1953 single by Georgia Gibbs

"Seven Lonely Days" is a song written by Earl Shuman, Alden Shuman, and Marshall Brown. It was originally recorded by American singer Georgia Gibbs with orchestra conducted by Glenn Osser and the Yale Bros. choir in December 1952 and released in February 1953, peaking at number 5 in the US chart.
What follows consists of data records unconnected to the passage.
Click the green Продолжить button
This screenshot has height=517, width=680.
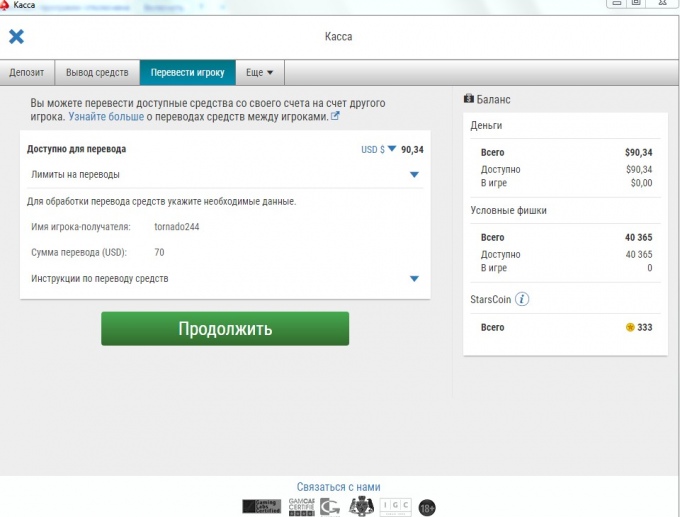(225, 329)
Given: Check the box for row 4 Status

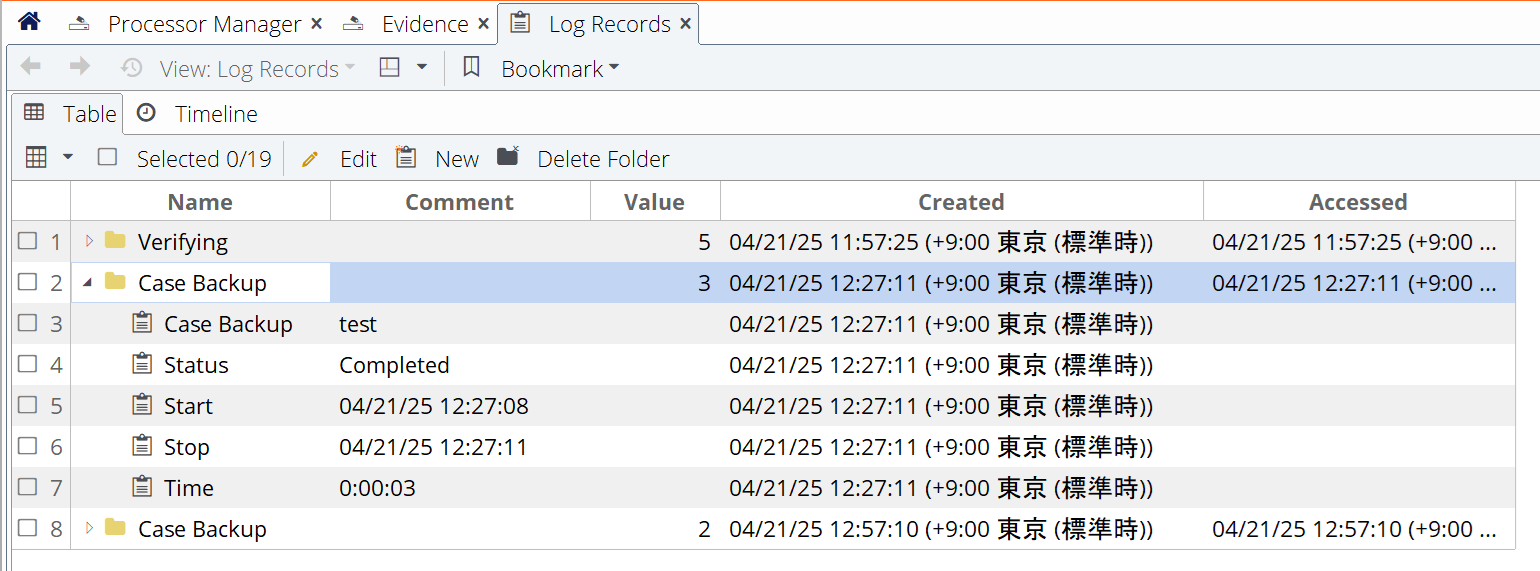Looking at the screenshot, I should click(x=28, y=364).
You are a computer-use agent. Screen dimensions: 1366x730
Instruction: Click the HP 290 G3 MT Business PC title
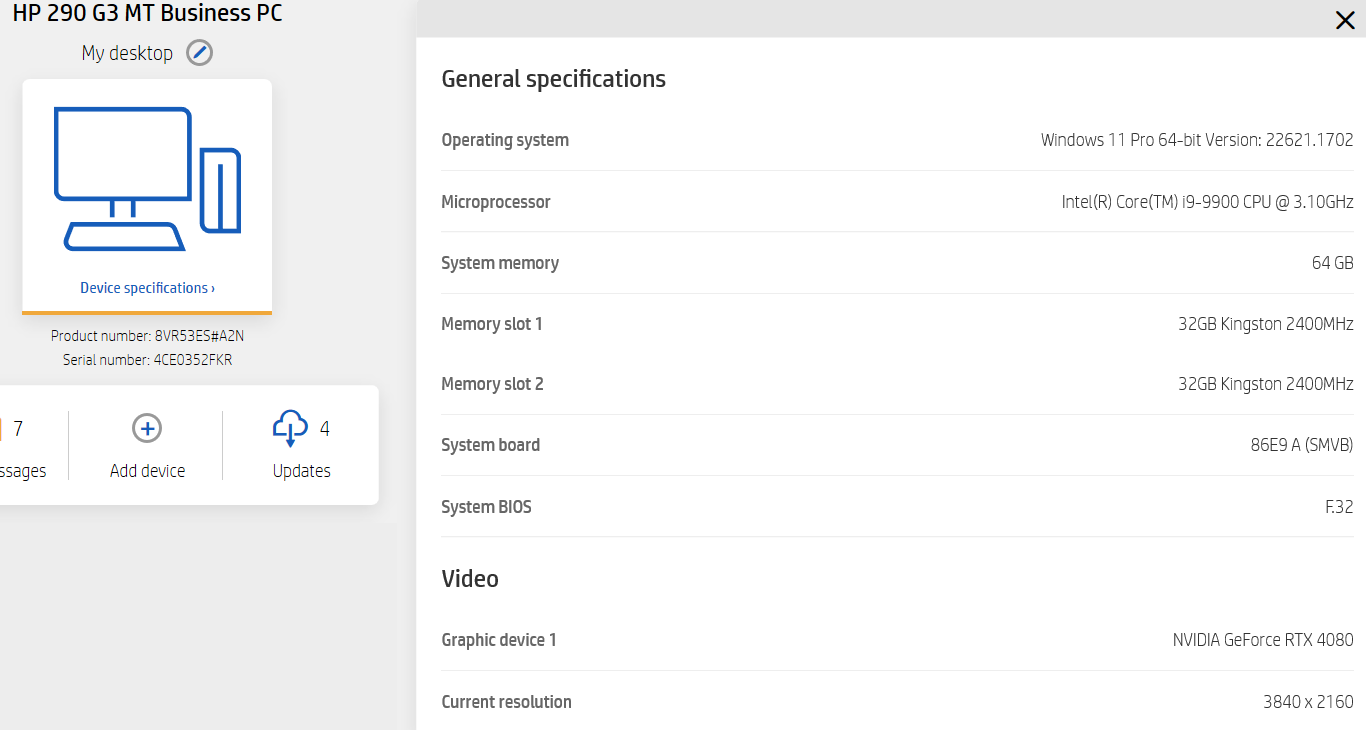click(147, 14)
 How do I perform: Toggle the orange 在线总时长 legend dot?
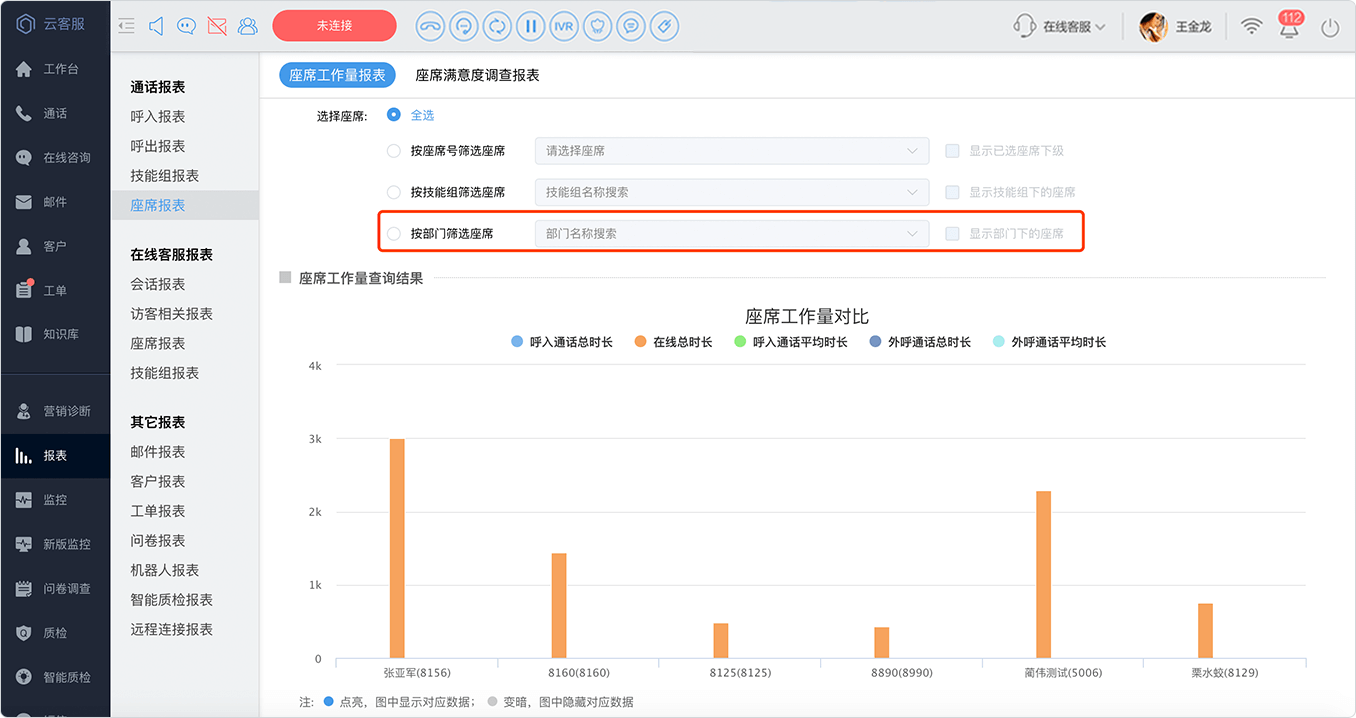coord(640,342)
The song was later performed by The Pinetoppers And The Marlin Sisters, Bonnie Lou, The Crows with Viola Watkins, Gisele MacKenzie, Ivo Robić, Kitty Wells, The Teddy Bears, Patsy Cline, The Migil 5, Wanda Jackson, Dave Dudley, Dan Folger, Jean Shepard, Owen Gray, Lynn Anderson, Debbie, Fred Stuger, Sheila & B.Devotion, Mario Cavallero et son orchestre (with Karine Miet), Kristi Rose and the Midnight Walkers, k d lang, Kelly Willis, Petty Booka, Kirsten Siggaard, Smoking Popes, The Ranch Girls & Their Ragtime Wranglers, Wenche Hartmann, Cowslingers, and Marti Brom. The melody is the basis for the popular 1954 Mandarin Shidaiqu song "Give Me a Kiss" (給我一個吻) by Zhang Lu, and a 1965 Cantonese pop song "Typhoon Signal No. 10" (十號風波) by Tang Kee-chan and Lee Wai (李慧).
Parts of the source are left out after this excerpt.